Erosion of civilians rights trending
The Victorian government recently toughened its 2009 established designated zone laws, which allow for the random searching of civilians. These laws allow for the searching via a wand or a regular pat down, as well as permitting officers to forage through people’s belongings, with the March amendments upping the 12 hour zone limit to allow for 24 hour declarations.
The changes by the Allan government have further removed the stipulation that a designated zone could only be declared in an area where violence or disorder had occurred within the past 12 months, or a repeat event that involved a violent incident in the past, so that the Victoria police commissioner can declare a zone in a place on the mere suspected likelihood of violence.
At the time of the changes, Liberty Victoria released police data obtained through freedom of information that revealed that over the 24 months to January 2023, 23,718 searches had been carried out in 61 designated areas, 79 percent of which involved wanding, and of the entire searches, only 252 picked up any illegal object or substance, which is a less than 1 percent success rate.
The Minns government passed wanding laws in NSW in June last year, in the wake of the high-profile Bondi Junction mass murder and a nonfatal stabbing of a priest in Wakely, and they allow for the random scanning of civilians in designated areas, where violence has occurred in the last 12 months, with a senior police officer having the power to declare such a zone for the period of 12 hours.
The passing of these laws was also facilitated by the fact that Queensland had just passed laws in March last year to allow for the random wand searching of the public “in all safe night precincts”, which were areas that could already be declared zones warranting extra late-night police attention under existing state laws, as well as at “public transit hubs and on public transport”.
State invasion of the personal
Wanding laws are currently taking hold right across the nation.
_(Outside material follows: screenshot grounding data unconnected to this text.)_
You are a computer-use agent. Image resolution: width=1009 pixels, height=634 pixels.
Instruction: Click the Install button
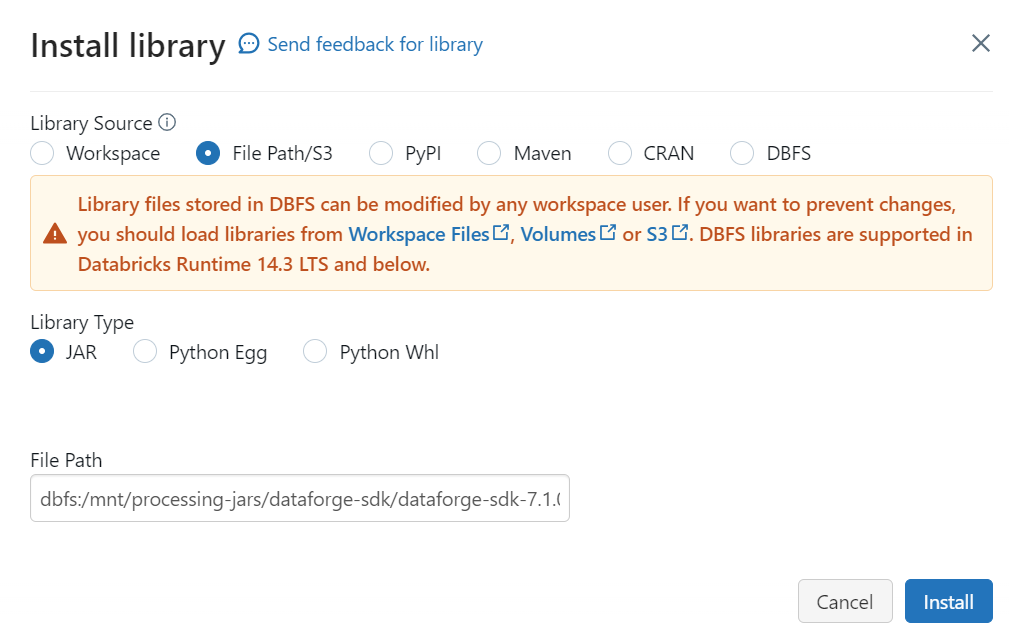coord(947,601)

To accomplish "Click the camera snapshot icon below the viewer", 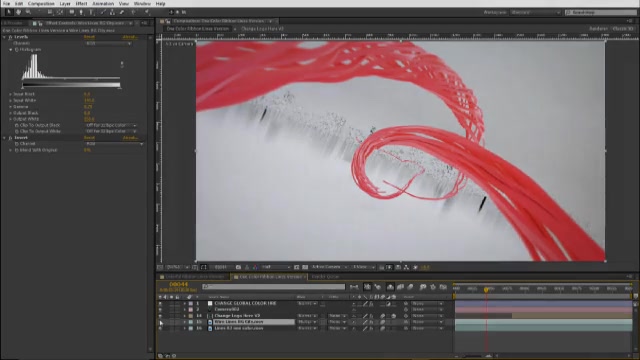I will (238, 267).
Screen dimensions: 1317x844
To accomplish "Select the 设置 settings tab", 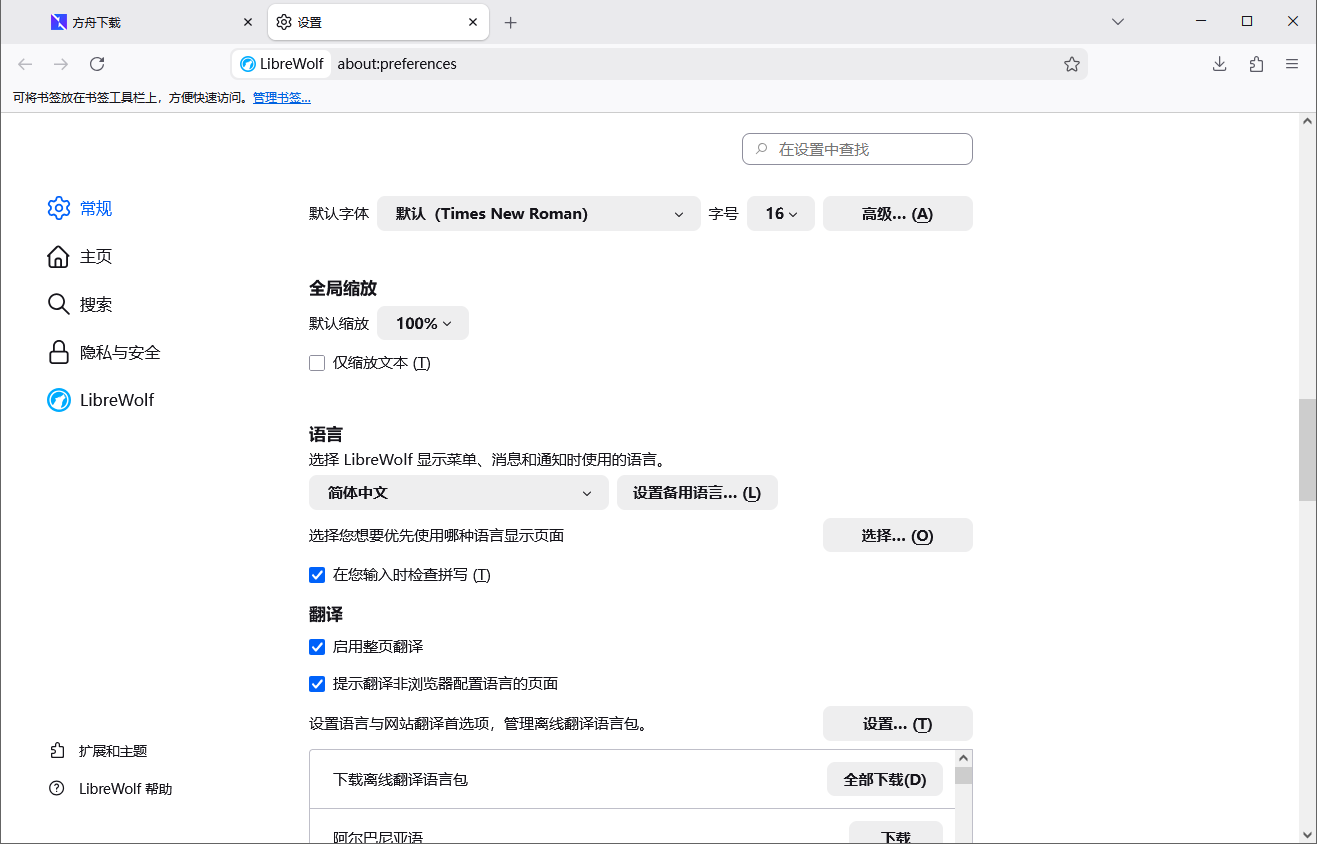I will [x=370, y=21].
A lot of the rhetoric to progress them is around youth crime, yet that has taken a dramatic downward spiral over the last decade, while the rights-eroding catch-all effect of these laws empower police officers to increasingly cross the line into civilians’ personal space at their own discretion, despite long-worn laws to protect against this.
In NSW, as in other Australian jurisdictions, the imposition of drug detection dogs in the early 2000s has opened up the random warrantless searching of the public by trained canines. An indication of a civilian by a sniffer dog results in no illegal drugs being found on around 70 percent of occasions, which the NSW Ombudsman first altered the state government to in its 2006 report on the dogs.
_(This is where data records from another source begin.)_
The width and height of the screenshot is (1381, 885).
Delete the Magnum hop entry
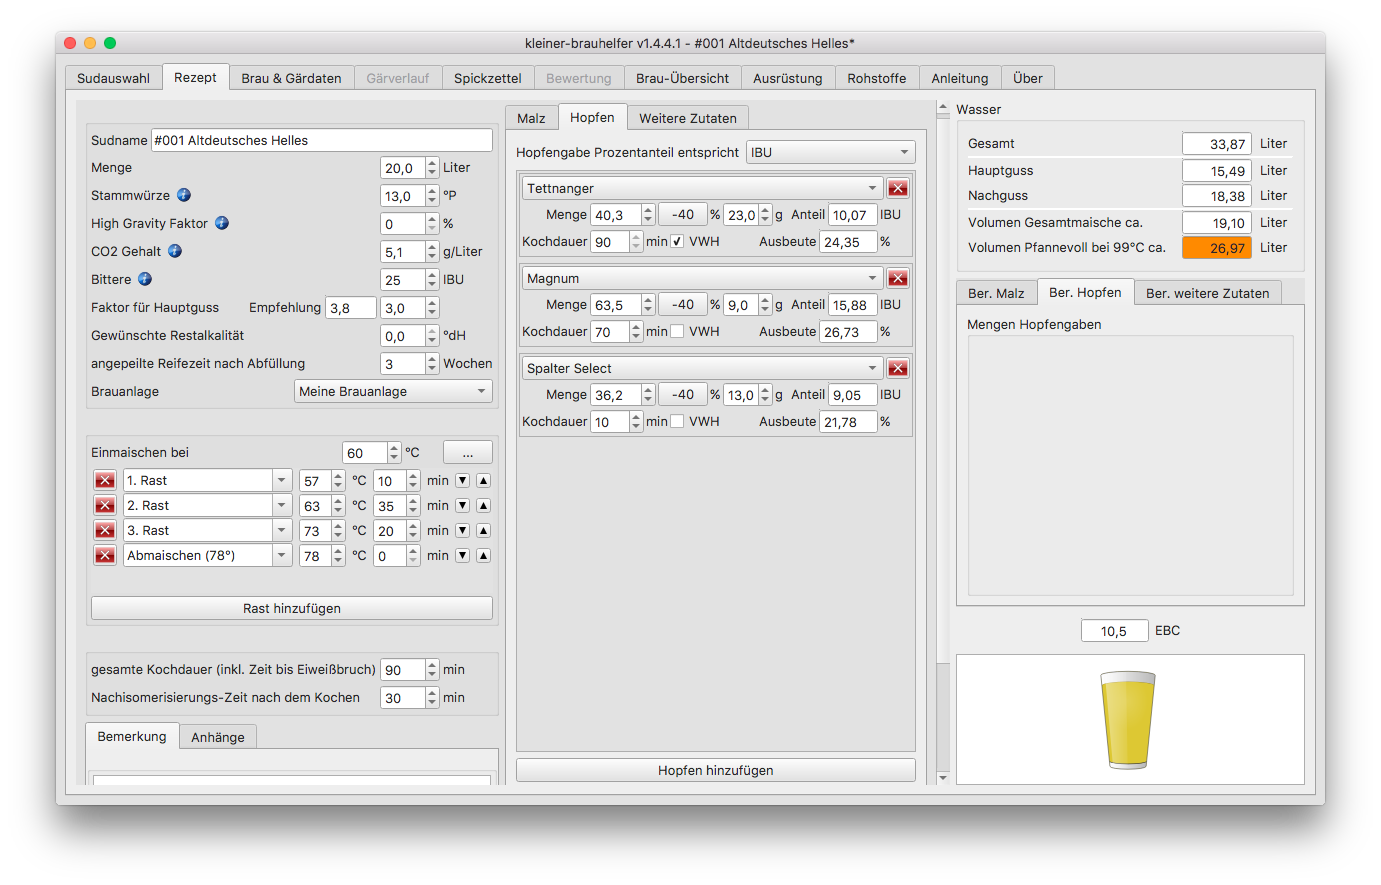pos(897,278)
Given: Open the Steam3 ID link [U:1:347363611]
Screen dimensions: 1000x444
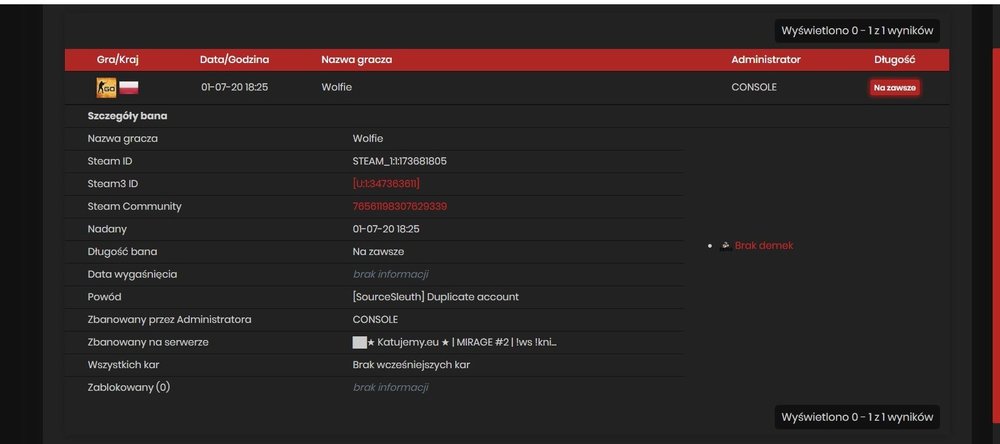Looking at the screenshot, I should pos(386,184).
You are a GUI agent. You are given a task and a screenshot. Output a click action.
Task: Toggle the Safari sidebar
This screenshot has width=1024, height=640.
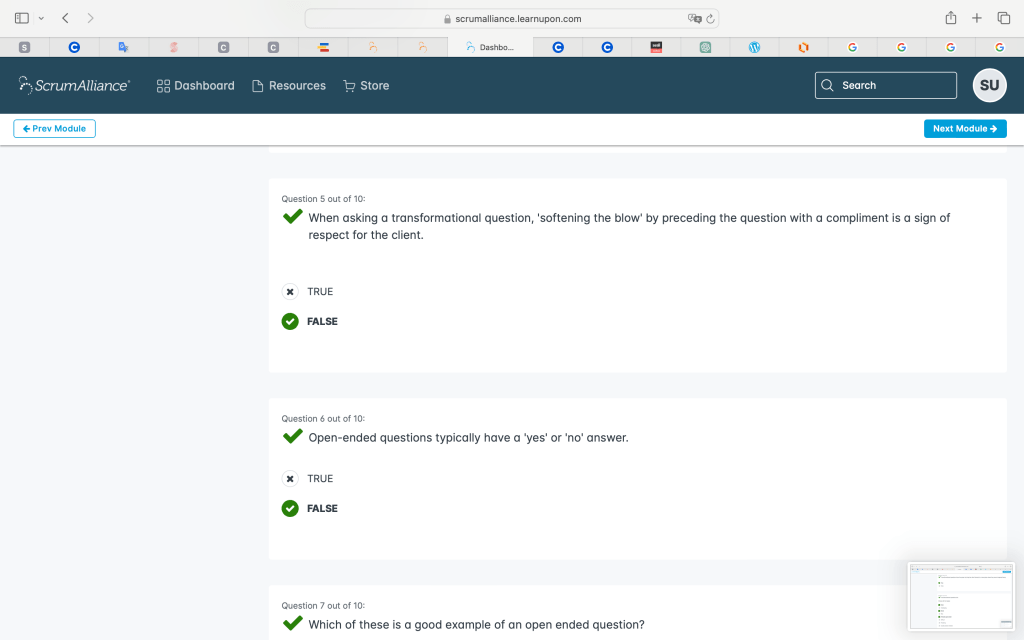[x=22, y=18]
Yet, civilians in NSW are subjected to dog searches at public transport hubs, in pubs and clubs and at events, and since mid-last decade this highly flawed procedure is being increasingly accompanied by a strip search.
So, if a dog indicates falsely, which is most of the time, and a pat down turns up nothing, the cops can then demand a civilian get their gear off to make sure the mutt was wrong.
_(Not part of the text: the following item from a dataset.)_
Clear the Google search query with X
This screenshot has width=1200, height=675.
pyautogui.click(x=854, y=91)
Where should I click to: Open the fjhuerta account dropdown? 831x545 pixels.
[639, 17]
However, wanding laws take the process of selecting random strangers to search and surveil out of the paws of a dog and places it into the hands of an Australian police officer trained and moulded by institutions that have long been renowned to foster racist, misogynistic and prejudicial cultures, which leads to the habit of targeting marginalised and racialised groups.
And as the Allan government in Victoria has recently shown with its liberal amendments to its draconian designated zone laws, these policing techniques that fly in the face of the basic liberties and rights of civilians, will increasingly be broadened until entire cities become 24/7 designate areas, where police can stop and search individuals based on institutionally instilled prejudices.